____ Dokumenttext

Vor fünf Jahren hat Inyova (früher Yova) eine Geldanlage-App für Impact Investing lanciert. Über 20 Millionen Franken wurden seither ausgegeben. Doch die Gewinne lassen weiterhin auf sich warten; die Verbrennungsrate an Cash ist hoch. Jetzt hat sich das Unternehmen eine Bewilligung der Finma und frisches Kapital gesichert.

Die Fassade von Inyova glitzert: «Dein Geld kann mehr», heisst es auf der Website des Fintech-Start-ups: «Impact Investing erzielt finanzielle Rendite und setzt Dein Geld für mehr Nachhaltigkeit ein. Vollständig digital, Swiss Made.»

Kunden können ab 2’000 Franken in zeitgeistige Themen wie «erneuerbare Energie», «Menschenrechte» oder «pflanzliche Lebensmittel» investieren. Gestützt auf die Nachhaltigkeits-Präferenzen des Nutzers schlägt der Robo-Adviser eine dazu passende Aktien-Auswahl aus einem Universum von rund 300 Unternehmen vor.

Depots bei Saxobank

Die Depots liegen bei der Saxobank, die zu 48,88 Prozent der Zhejiang Geely Holding Group aus China gehört.

Vor einem guten Monat berichtete finews.ch, dass das Impact-Investing-Unternehmen immer noch auf die Bewilligung durch die Finanzmarktaufsicht (Finma) als unabhängiger Vermögensverwalter warte.

Finma-Bewilligung eingetrudelt

Wie Inyova auf Anfrage von finews.ch mitteilt, hat es die Bewilligung mittlerweile erhalten: «Ja, die Finma hat ihre Bewilligung erteilt. Wie üblich wird die Bewilligung nach Umsetzung der üblichen Bedingungen rechtskräftig (z.B. Inkraftsetzung Organisationsreglement).»

________

• **Ihre Aufgabe**
Schreiben Sie den Artikel über Inyova vollständig und wortgetreu ab. Die Einträge haben keinen Bezug zum Artikel über Inyova.

____ Auszüge der Einträge

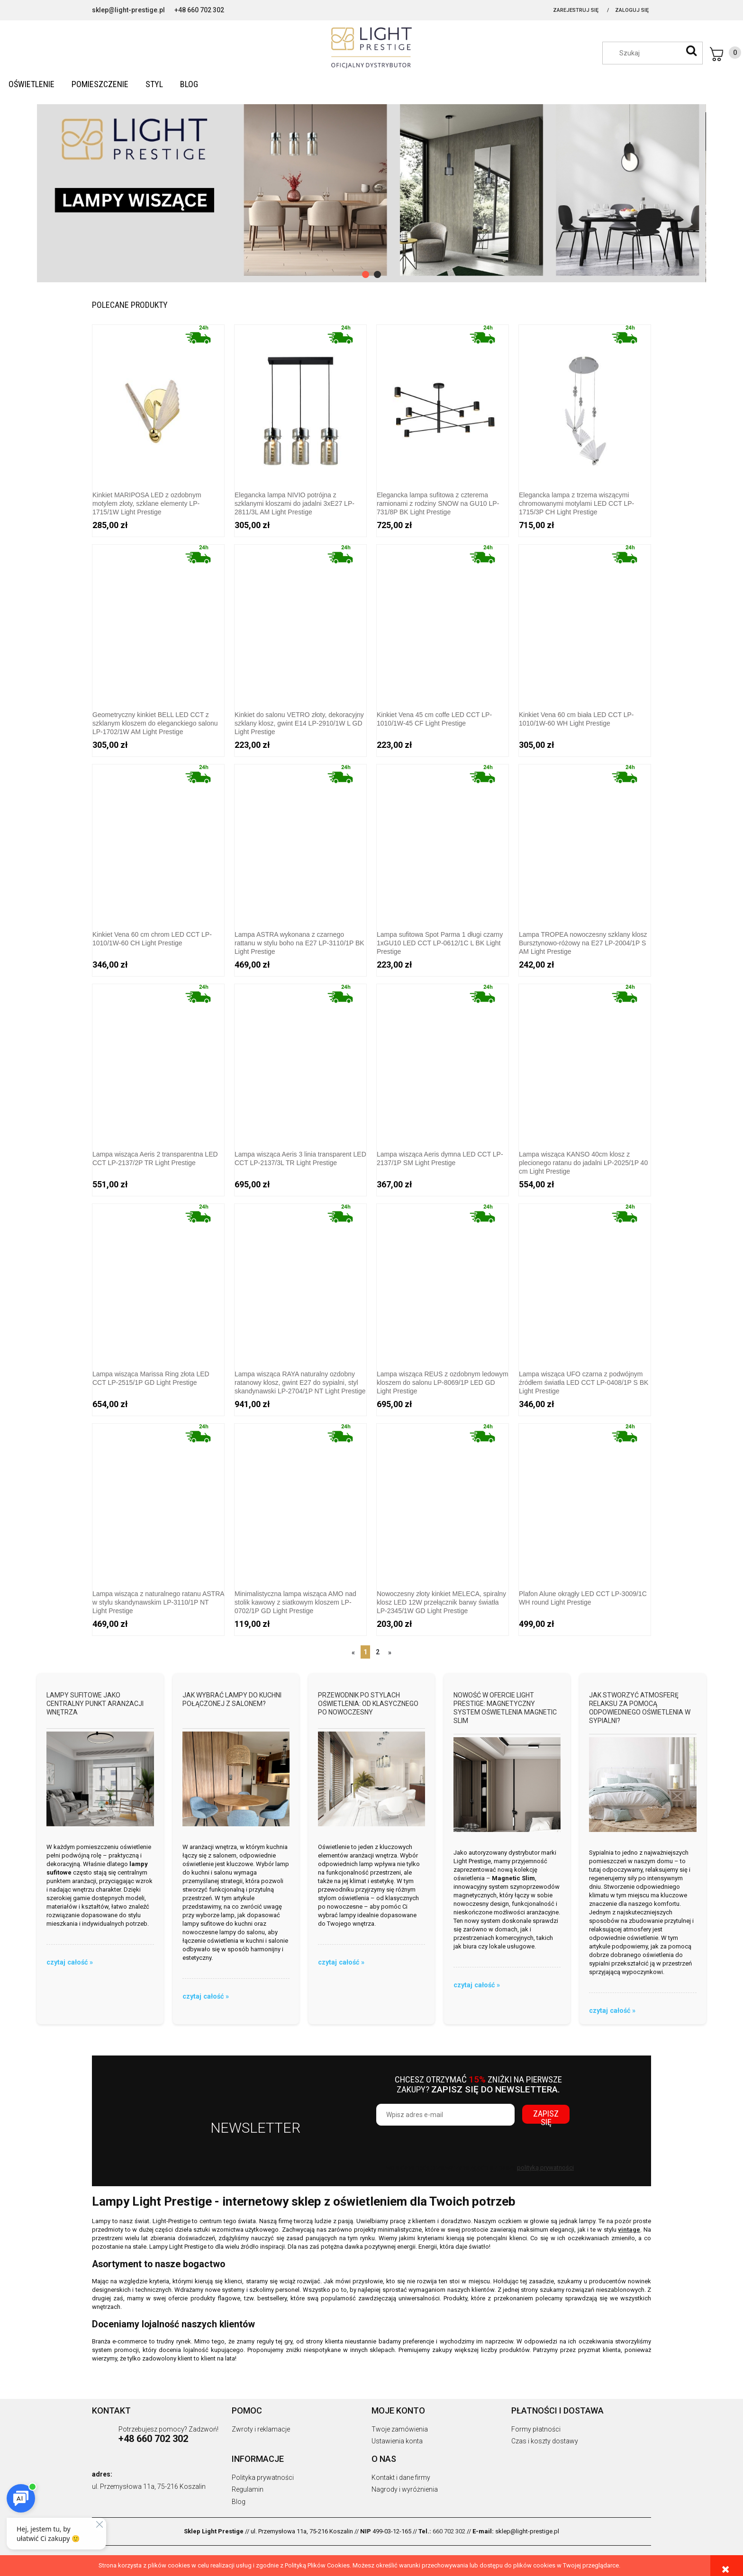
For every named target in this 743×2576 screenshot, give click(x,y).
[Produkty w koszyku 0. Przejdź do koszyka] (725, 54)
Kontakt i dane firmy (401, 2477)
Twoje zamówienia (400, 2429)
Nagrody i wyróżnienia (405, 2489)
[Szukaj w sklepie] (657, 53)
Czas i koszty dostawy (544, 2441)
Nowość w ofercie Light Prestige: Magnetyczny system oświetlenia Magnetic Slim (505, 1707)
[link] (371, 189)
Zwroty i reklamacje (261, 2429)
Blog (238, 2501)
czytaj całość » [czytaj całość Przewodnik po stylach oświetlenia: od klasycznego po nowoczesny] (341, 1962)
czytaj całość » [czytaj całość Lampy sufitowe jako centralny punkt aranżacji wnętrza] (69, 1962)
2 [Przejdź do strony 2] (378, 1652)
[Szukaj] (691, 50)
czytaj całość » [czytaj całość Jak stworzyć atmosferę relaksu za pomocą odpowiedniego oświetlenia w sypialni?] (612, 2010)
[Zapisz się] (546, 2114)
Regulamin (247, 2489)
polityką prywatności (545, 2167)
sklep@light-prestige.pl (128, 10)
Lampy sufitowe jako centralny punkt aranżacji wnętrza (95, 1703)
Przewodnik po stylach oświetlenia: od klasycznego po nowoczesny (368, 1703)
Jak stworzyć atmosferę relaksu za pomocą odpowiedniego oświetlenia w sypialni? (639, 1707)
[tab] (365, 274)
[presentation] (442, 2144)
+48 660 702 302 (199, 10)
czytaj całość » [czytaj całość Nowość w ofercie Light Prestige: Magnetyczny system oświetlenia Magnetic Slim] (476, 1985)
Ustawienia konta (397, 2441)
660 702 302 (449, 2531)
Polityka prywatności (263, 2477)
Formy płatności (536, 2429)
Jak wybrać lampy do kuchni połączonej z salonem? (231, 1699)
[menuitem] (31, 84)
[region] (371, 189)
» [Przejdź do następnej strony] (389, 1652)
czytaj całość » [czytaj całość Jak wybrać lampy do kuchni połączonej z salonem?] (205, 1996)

________

• **Erwartete Antwort**
Vor fünf Jahren hat Inyova (früher Yova) eine Geldanlage-App für Impact Investing lanciert. Über 20 Millionen Franken wurden seither ausgegeben. Doch die Gewinne lassen weiterhin auf sich warten; die Verbrennungsrate an Cash ist hoch. Jetzt hat sich das Unternehmen eine Bewilligung der Finma und frisches Kapital gesichert.

Die Fassade von Inyova glitzert: «Dein Geld kann mehr», heisst es auf der Website des Fintech-Start-ups: «Impact Investing erzielt finanzielle Rendite und setzt Dein Geld für mehr Nachhaltigkeit ein. Vollständig digital, Swiss Made.»

Kunden können ab 2’000 Franken in zeitgeistige Themen wie «erneuerbare Energie», «Menschenrechte» oder «pflanzliche Lebensmittel» investieren. Gestützt auf die Nachhaltigkeits-Präferenzen des Nutzers schlägt der Robo-Adviser eine dazu passende Aktien-Auswahl aus einem Universum von rund 300 Unternehmen vor.

Depots bei Saxobank

Die Depots liegen bei der Saxobank, die zu 48,88 Prozent der Zhejiang Geely Holding Group aus China gehört.

Vor einem guten Monat berichtete finews.ch, dass das Impact-Investing-Unternehmen immer noch auf die Bewilligung durch die Finanzmarktaufsicht (Finma) als unabhängiger Vermögensverwalter warte.

Finma-Bewilligung eingetrudelt

Wie Inyova auf Anfrage von finews.ch mitteilt, hat es die Bewilligung mittlerweile erhalten: «Ja, die Finma hat ihre Bewilligung erteilt. Wie üblich wird die Bewilligung nach Umsetzung der üblichen Bedingungen rechtskräftig (z.B. Inkraftsetzung Organisationsreglement).»